*REQUIRED ACTION*:
Scan the records below for the line containing "Task: Click the Flip" and the line containing "Open the analytics". Copy both, plus every line between, exactly.
INFORMATION GIVEN section start
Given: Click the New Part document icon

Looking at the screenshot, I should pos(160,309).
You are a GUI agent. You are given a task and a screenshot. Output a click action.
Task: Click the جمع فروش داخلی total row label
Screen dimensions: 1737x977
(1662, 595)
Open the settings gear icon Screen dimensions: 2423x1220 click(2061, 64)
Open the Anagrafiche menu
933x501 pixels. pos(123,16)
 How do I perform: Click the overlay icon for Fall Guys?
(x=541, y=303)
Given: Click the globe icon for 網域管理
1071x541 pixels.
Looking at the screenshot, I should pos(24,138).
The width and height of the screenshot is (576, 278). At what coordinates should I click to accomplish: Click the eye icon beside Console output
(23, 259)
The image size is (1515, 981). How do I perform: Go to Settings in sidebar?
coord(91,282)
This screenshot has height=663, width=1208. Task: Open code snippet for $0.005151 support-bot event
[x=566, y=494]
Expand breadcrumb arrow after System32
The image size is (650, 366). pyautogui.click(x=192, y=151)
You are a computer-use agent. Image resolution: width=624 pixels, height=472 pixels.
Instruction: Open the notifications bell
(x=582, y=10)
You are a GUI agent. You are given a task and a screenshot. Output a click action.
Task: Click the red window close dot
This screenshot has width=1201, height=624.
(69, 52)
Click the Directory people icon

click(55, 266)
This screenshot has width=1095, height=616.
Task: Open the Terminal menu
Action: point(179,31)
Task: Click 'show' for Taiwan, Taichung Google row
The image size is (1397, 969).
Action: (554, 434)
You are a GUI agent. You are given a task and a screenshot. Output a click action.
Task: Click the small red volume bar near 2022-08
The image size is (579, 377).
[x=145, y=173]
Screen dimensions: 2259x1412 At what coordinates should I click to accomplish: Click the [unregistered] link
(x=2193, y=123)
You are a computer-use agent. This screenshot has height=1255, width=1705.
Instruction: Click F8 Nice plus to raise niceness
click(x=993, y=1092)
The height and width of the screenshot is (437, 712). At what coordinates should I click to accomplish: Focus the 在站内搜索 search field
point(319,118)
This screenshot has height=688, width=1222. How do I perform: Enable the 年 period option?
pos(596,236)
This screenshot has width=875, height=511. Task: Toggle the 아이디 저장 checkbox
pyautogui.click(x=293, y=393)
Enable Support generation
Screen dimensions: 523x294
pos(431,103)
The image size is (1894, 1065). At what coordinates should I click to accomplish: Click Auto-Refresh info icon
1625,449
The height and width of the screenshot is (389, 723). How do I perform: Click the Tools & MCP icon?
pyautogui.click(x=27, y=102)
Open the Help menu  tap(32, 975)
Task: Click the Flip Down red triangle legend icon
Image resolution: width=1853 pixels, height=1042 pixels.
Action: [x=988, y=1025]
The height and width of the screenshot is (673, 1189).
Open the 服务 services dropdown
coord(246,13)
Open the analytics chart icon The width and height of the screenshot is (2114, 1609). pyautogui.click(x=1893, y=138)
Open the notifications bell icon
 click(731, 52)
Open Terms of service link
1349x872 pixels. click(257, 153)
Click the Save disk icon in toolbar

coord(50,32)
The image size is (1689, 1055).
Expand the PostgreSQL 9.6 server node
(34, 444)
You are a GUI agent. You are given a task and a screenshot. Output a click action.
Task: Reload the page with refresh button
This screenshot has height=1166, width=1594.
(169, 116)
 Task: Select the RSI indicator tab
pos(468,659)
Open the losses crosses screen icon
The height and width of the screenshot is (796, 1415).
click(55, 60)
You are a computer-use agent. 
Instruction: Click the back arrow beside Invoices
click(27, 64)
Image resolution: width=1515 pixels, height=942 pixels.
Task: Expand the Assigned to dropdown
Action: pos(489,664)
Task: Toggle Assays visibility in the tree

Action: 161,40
INFORMATION GIVEN section end
*SOLUTION BELOW*:
Task: Click the Flip Down red triangle legend icon
Image resolution: width=1853 pixels, height=1042 pixels.
Action: [x=988, y=1025]
The height and width of the screenshot is (673, 1189).
Open the 服务 services dropdown
coord(246,13)
Open the analytics chart icon The width and height of the screenshot is (2114, 1609). pyautogui.click(x=1893, y=138)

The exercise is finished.